Finn ‘karrigan‘ Andersen has just delivered the most candid post-FaZe interview the Counter-Strike scene has seen in years. Speaking to James Banks in an exclusive interview for SkinClub, the veteran in-game leader pulled FaZe’s difficult final chapter apart piece by piece — and the result is messier than the simple-blame narrative the organisation has publicly maintained.
The defining quote
The clearest summary of the entire interview lands in one short sentence:
‘The team started being hostile with each other. You could feel that the foundation of the team was breaking apart.’
FaZe didn’t just lose form, according to karrigan. The internal environment itself had started to change — and the structural cohesion that had made the project uniquely dangerous through its peak years no longer existed by the end.
The RobbaN loss
karrigan placed the departure of long-time coach Robert ‘RobbaN’ Dahlström at the centre of the structural collapse. RobbaN had been part of the FaZe project across multiple roster iterations, providing the kind of cross-generational organisational memory that few esports coaching staffs can match. Losing him removed a structural buffer the rest of the rebuild attempts never replaced.

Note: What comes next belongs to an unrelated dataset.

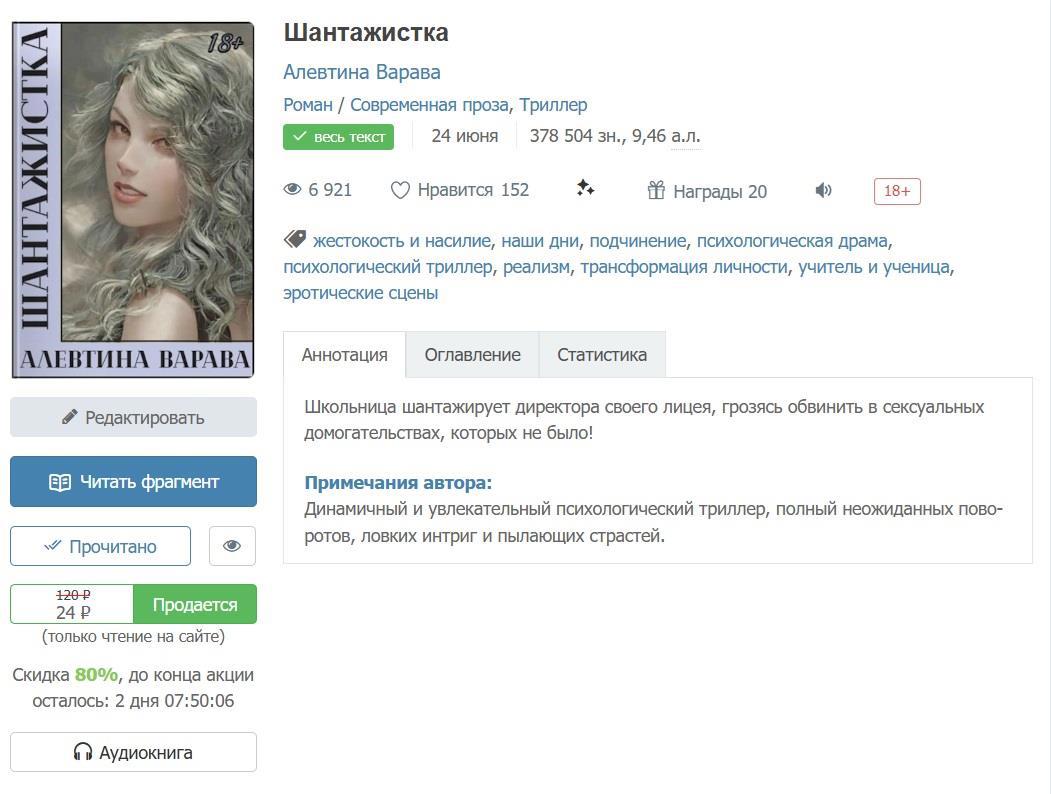Click the speaker audio icon
The height and width of the screenshot is (794, 1051).
pos(823,191)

The EliGE chemistry failure
The Jonathan ‘EliGE’ Jablonowski signing was supposed to be the long-term firepower-and-experience addition that stabilised the project. karrigan was honest about why it didn’t work — the chemistry layer never materialised in the way the strategic plan required. The interview avoids placing the failure on EliGE individually; instead it points to the structural mismatch between the existing FaZe identity and the role the EliGE signing was supposed to fill.

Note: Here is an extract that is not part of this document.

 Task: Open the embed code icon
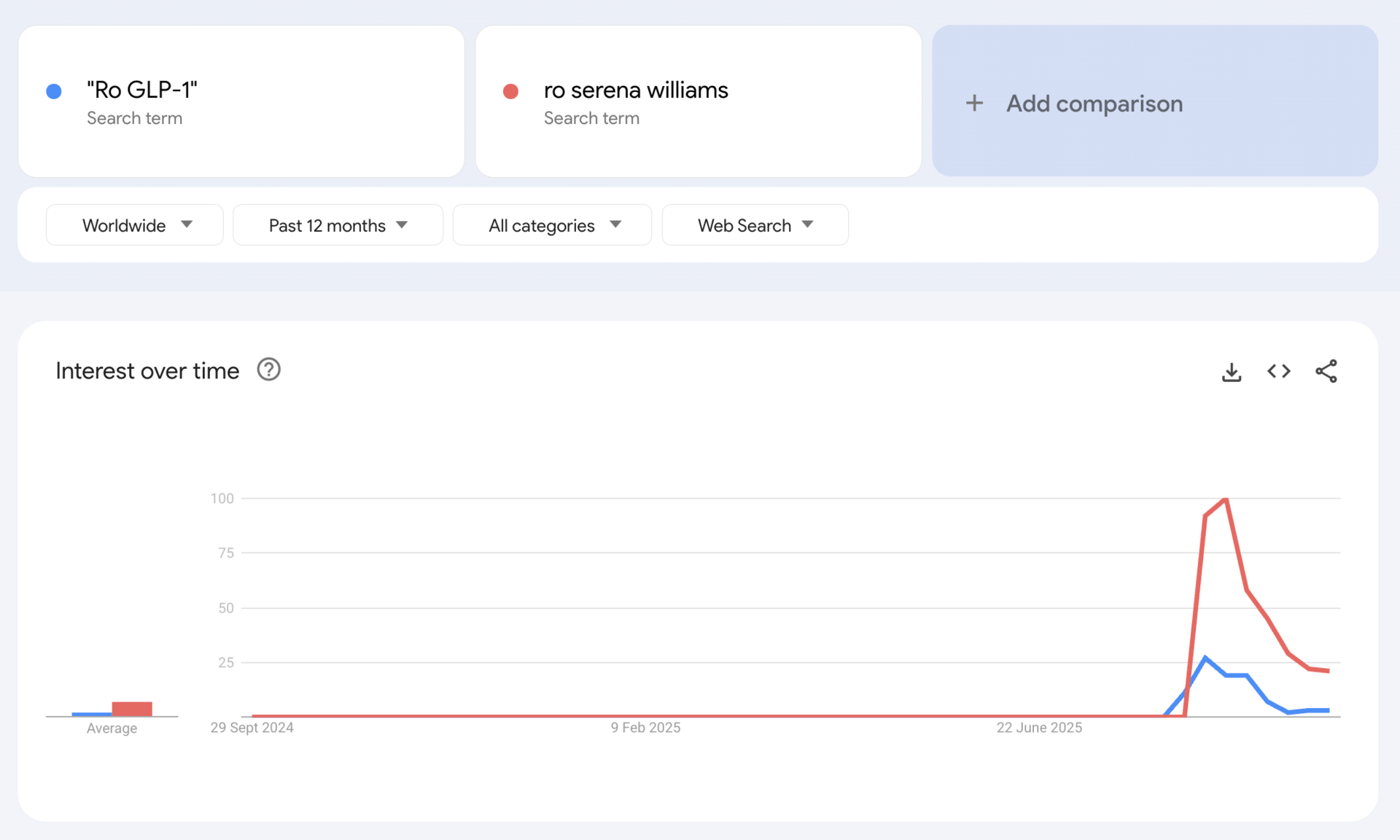pyautogui.click(x=1278, y=371)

The broky and s1mple context
karrigan also addressed the broky and s1mple situation — the AWP-position uncertainty that became one of the most public storylines of FaZe’s late era. Without litigating the specifics in public, karrigan framed the situation as part of the broader internal-cohesion breakdown rather than as a single decision point that derailed the project.

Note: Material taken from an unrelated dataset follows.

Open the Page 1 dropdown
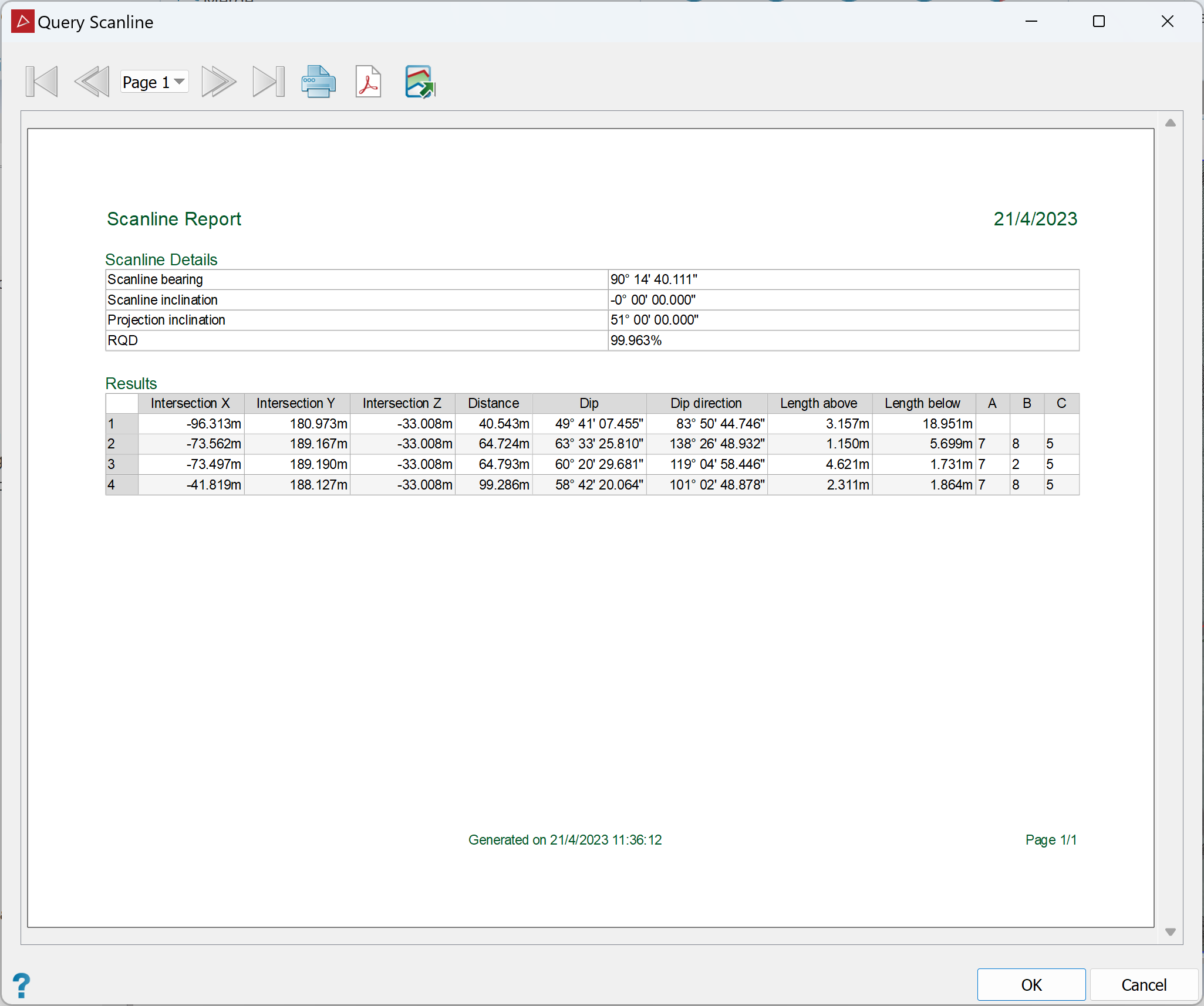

The cohesion-as-weapon framing
karrigan’s structural insight is that FaZe’s best version was never built around a single star name. It was a team of strong personalities, different rhythms, and high-pressure players somehow working inside one shared system. That structural cohesion was the actual weapon — and once it broke, the talent layer alone wasn’t enough to compete at Tier 1 stakes:
- Cohesion-as-foundation requires constant cultural maintenance
- RobbaN was a major part of that maintenance layer
- Without it, the strong personalities became friction points rather than complementary forces
- The hostility karrigan described followed structurally
The karrigan-Falcons context
The interview lands during karrigan’s first Major with Falcons — a project explicitly built around the same cohesion-architecture lessons FaZe taught him. The kyousuke ‘maybe it’s true’ motivation interview, the Falcons back-to-back grand finals, the 2-1 Stage 3 R1 win over G2 — all of it reflects karrigan applying the structural framework the FaZe breakdown validated by counter-example. The Cologne trophy would close the arc; the karrigan project is still trying to convert the lesson into a Major win.